Records of locating words and elements
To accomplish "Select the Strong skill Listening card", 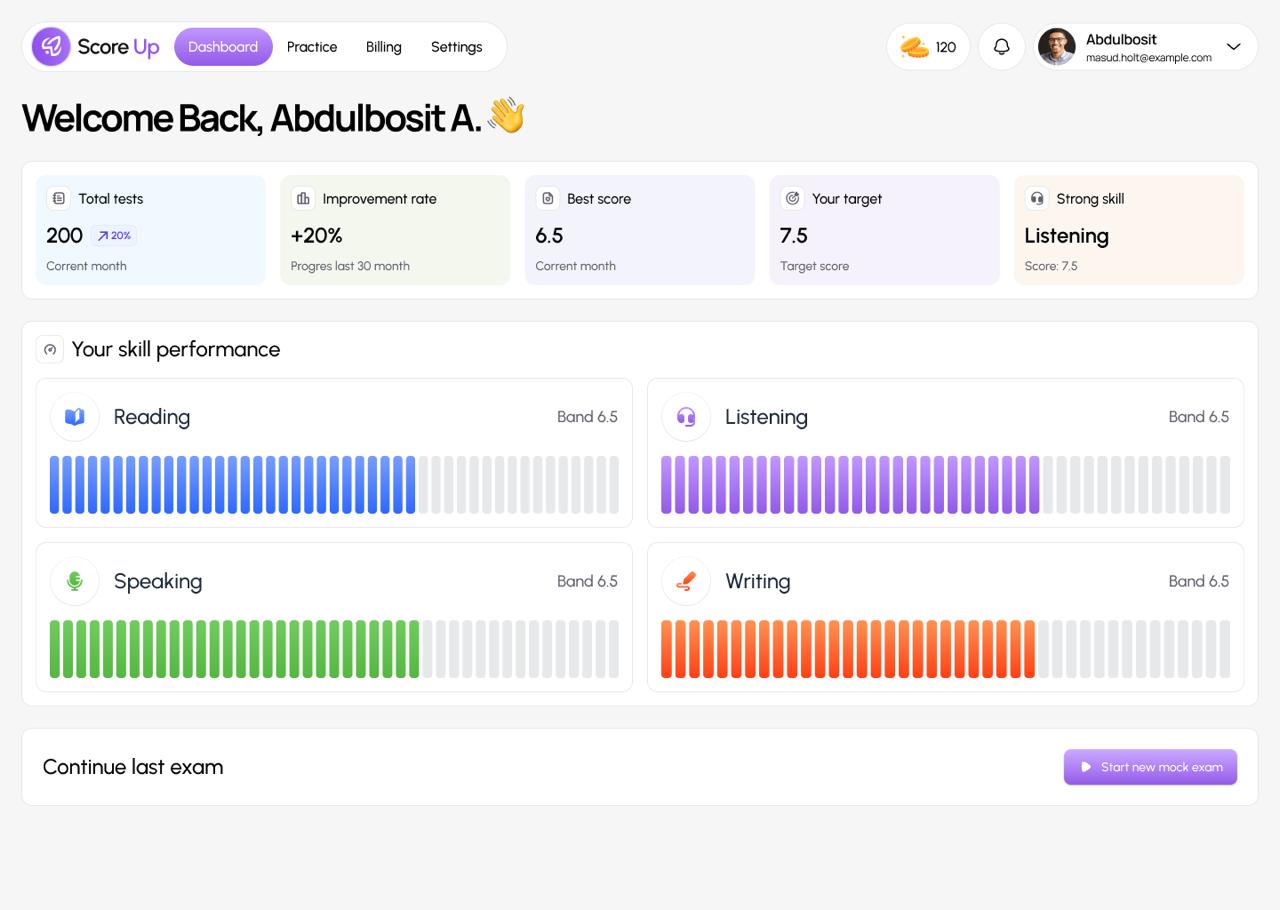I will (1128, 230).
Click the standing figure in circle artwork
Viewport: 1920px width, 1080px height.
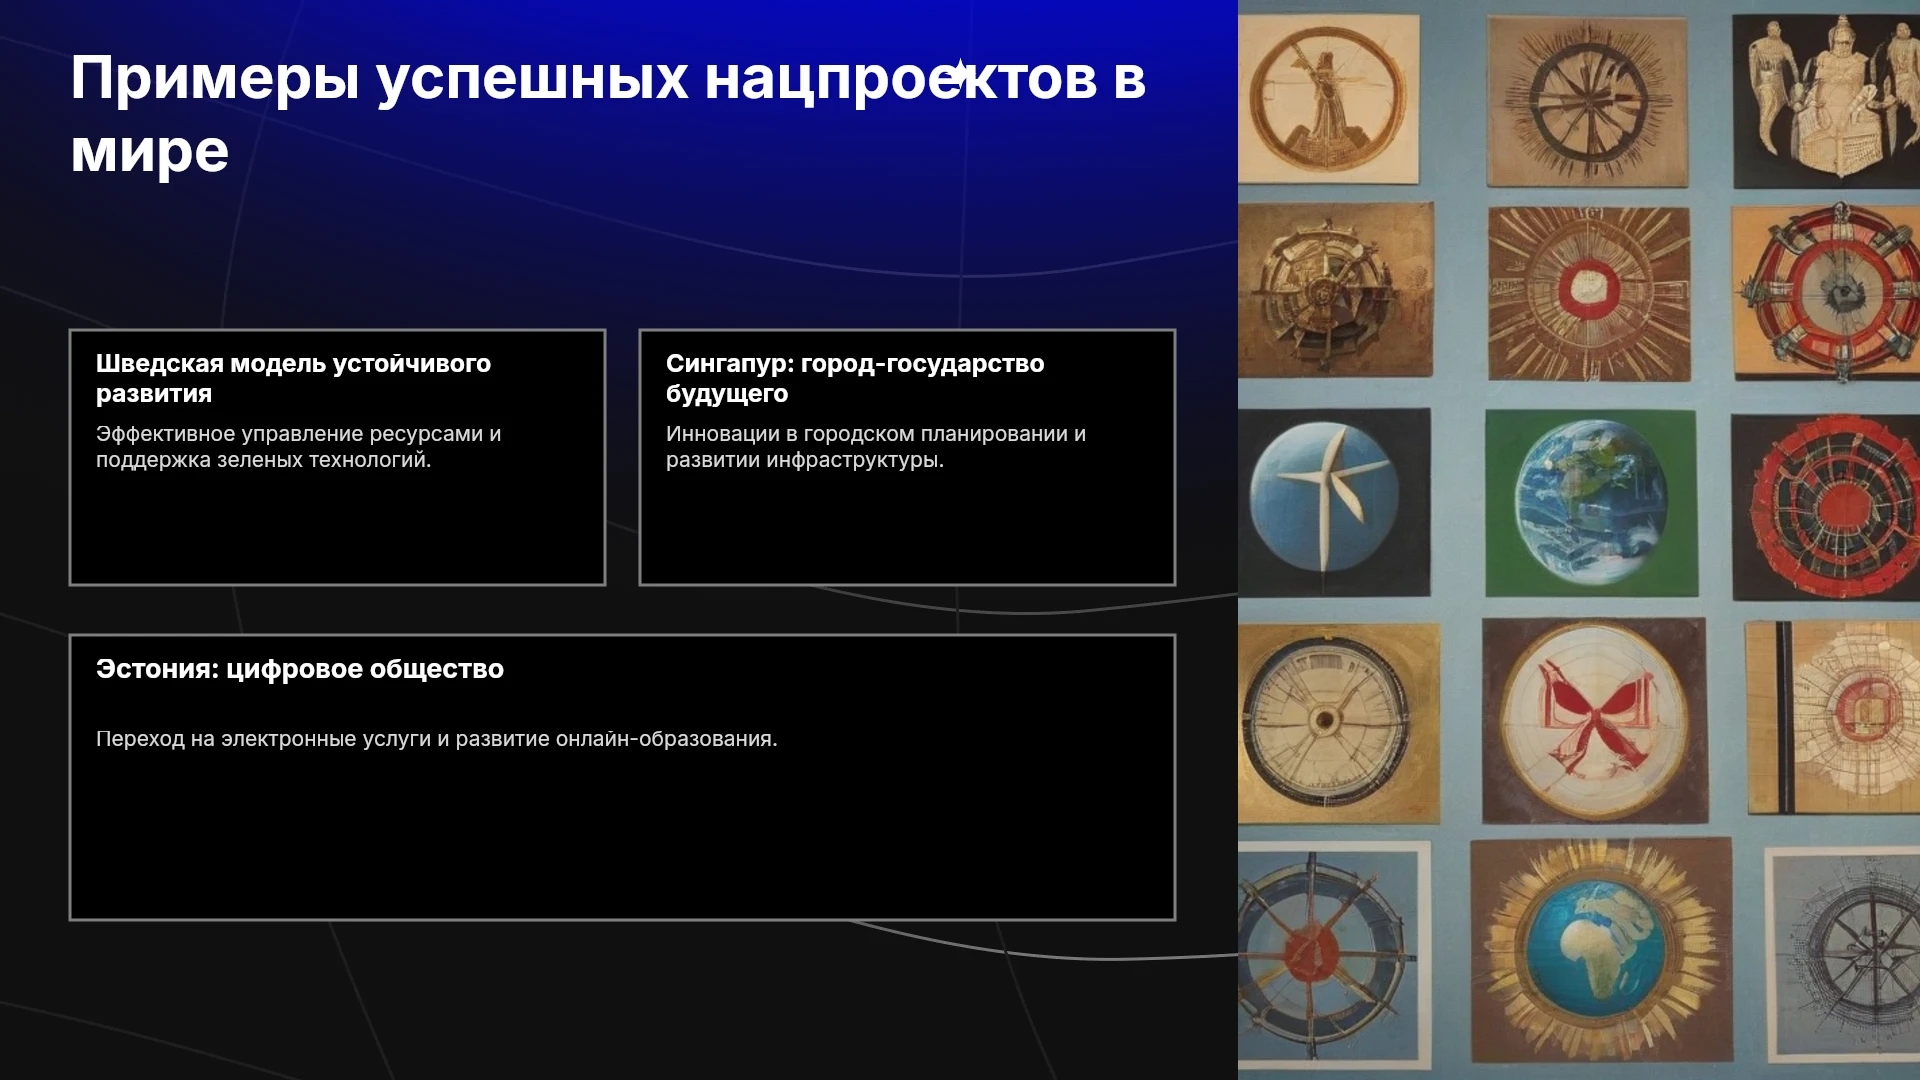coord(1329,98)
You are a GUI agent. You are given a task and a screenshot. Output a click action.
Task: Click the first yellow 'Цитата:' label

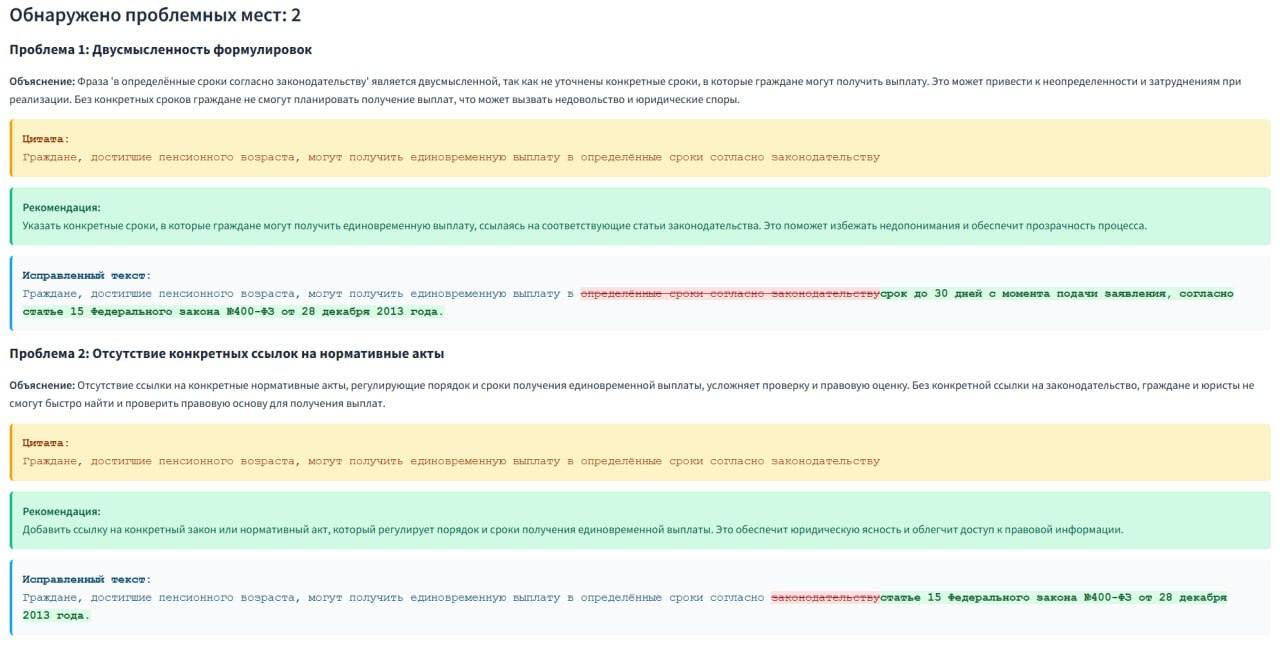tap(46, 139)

(Your task) Swap "GUI agent" for "interface agent" in the stretch of the listing from the line containing "Click the standing figure in circle artwork" through the end of the listing, and write those lines out again with nothing else changed. Leave the pictures out.

(Answer to this task)
Click the standing figure in circle artwork
Viewport: 1920px width, 1080px height.
coord(1329,98)
You are a interface agent. You are given a task and a screenshot. Output a click action.
Task: Click the first yellow 'Цитата:' label

tap(46, 139)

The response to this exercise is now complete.